(Stored entries)
=== Section Start ===

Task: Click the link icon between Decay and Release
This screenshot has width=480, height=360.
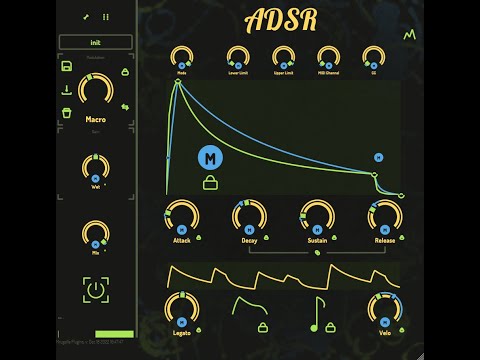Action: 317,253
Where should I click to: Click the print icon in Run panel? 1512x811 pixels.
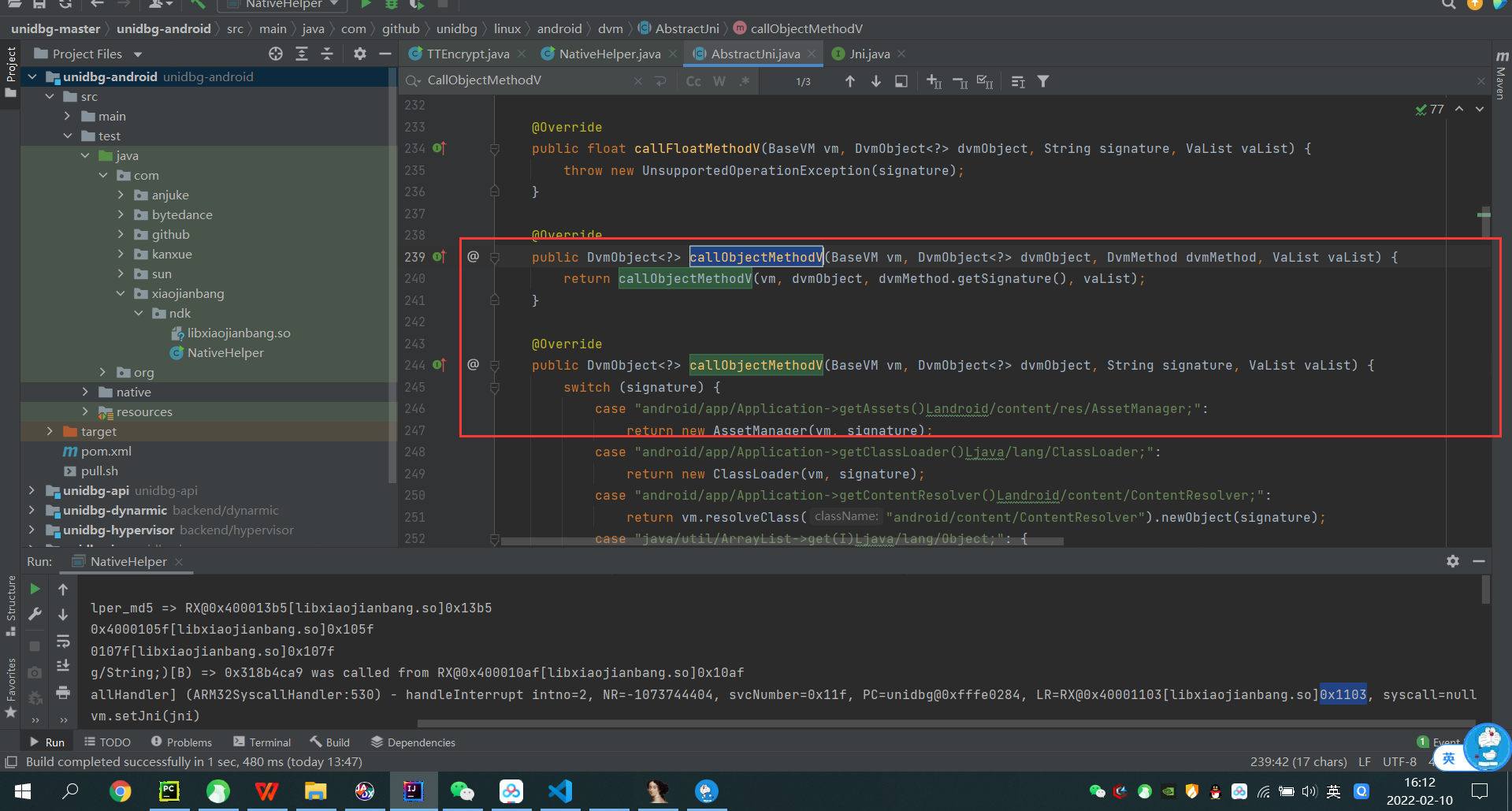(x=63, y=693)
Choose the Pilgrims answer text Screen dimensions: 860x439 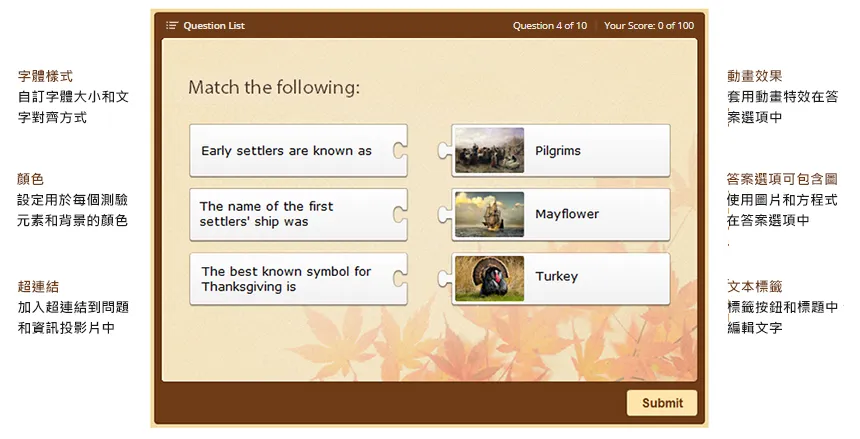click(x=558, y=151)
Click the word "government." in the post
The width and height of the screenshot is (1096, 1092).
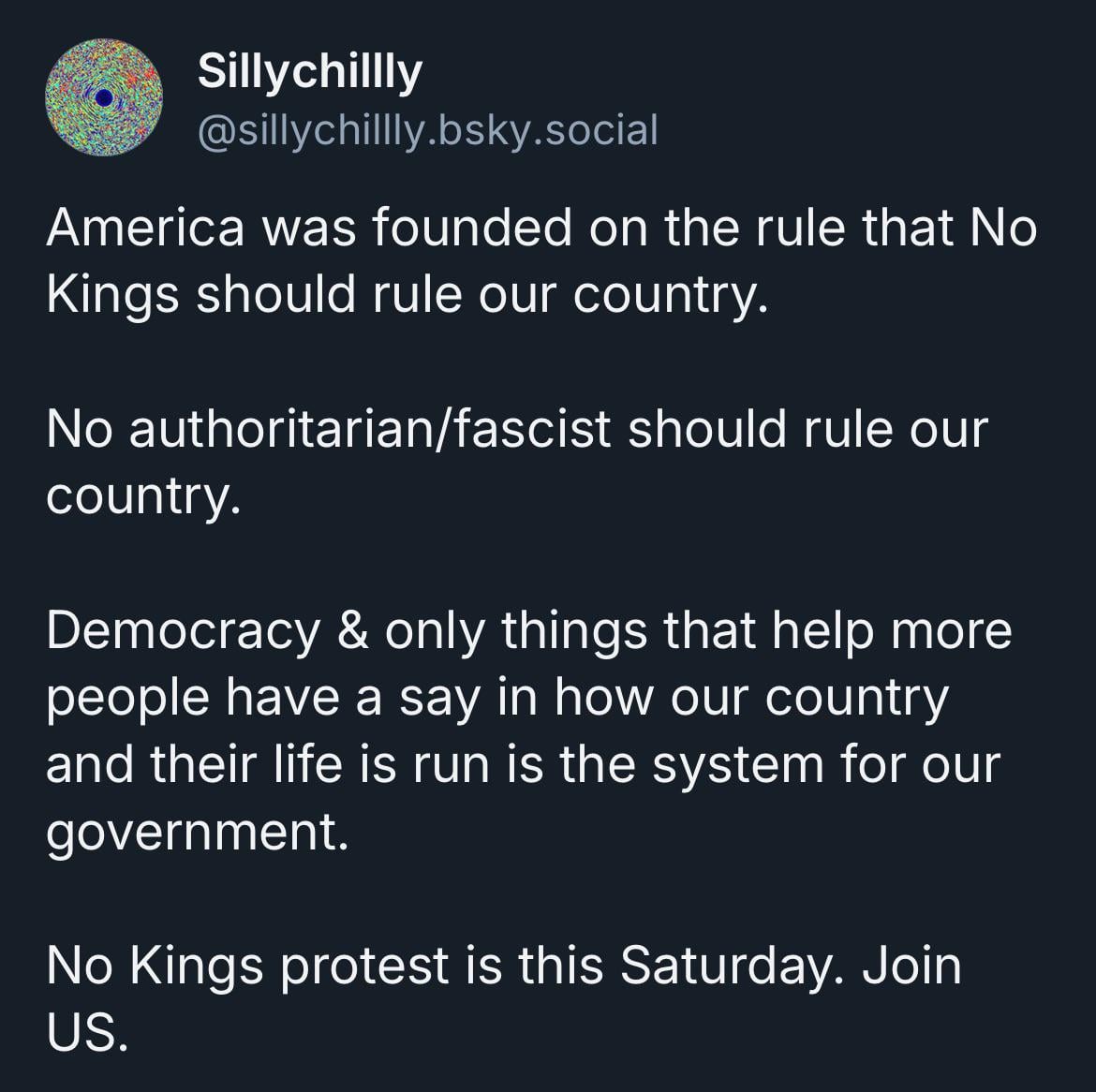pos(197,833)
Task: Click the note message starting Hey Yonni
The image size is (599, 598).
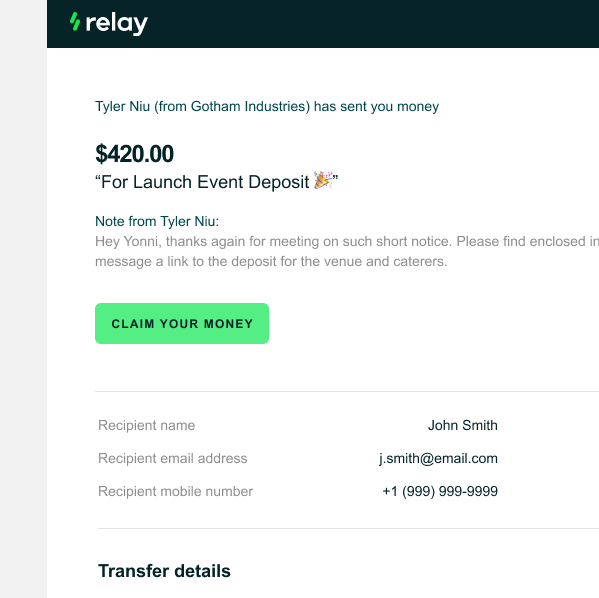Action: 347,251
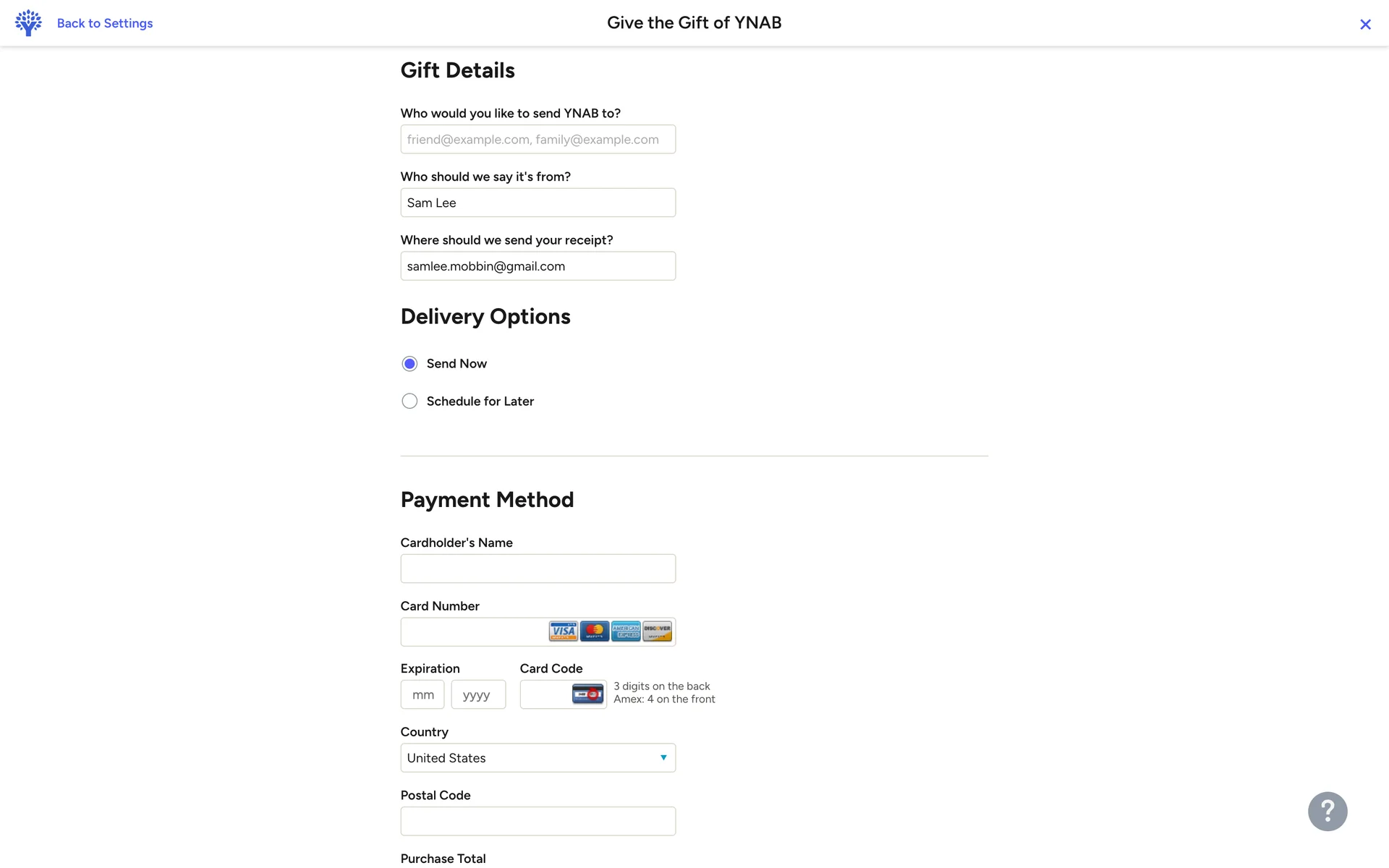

=== Section End ===

> [Task goal] Only the lines from the one with "Task: Click the note" through the final line of the entries above should be transcribed, exactly and without pictures.

> [Task solution]
Task: Click the note message starting Hey Yonni
The image size is (599, 598).
Action: 347,251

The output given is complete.